Its in-house news report however was accentuating the positive.
“Sales of utility vehicles soared in July because American families feel better about the economy than they have in a long time, and they are finding an incredible variety of redesigned and all-new models in our showrooms,” said Kurt McNeil, U.S. vice president of Sales Operations. “Small, compact, medium, large – sales were strong across the board.”
Chevrolet’s 2015 Volt since July has a 17.1-kilowatt-hour battery, up from the 16.5-kwh rated at 38 miles electric range, the longest of any plug-in hybrid yet sold, including new releases from Audi, Mercedes-Benz, and Porsche costing much more.
Volt ads from the early days show GM really tried, but today it says Joe and Jane Mainstreet just don’t comprehend what it can do for them, or know it even exists.

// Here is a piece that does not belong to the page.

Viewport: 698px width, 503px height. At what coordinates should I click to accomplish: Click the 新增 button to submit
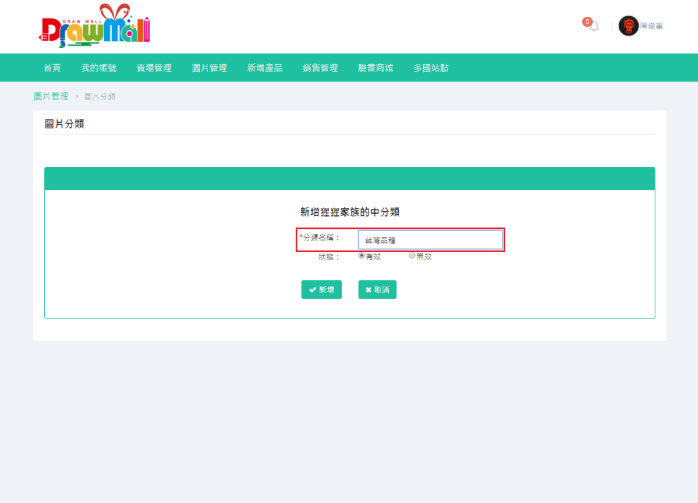point(321,289)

Its price has been cut to $35,000 and incentives are available, but growth has not been what it has been for Nissan’s all-electric Leaf, which during 2012 lagged the Volt, but for the last year and a half has set records trending upward. For July Nissan reported its second-best Leaf sales of 3,019.
The Volt may also be doing only so well now as it is expected to be replaced with a second-generation product. GM has said nothing much about it officially, and has left speculators guessing whether it wil get much more EV range, or not.
According to GM Authority, Chevrolet may make an announcement next week for a reveal by end of 2014 of the 2016 Volt.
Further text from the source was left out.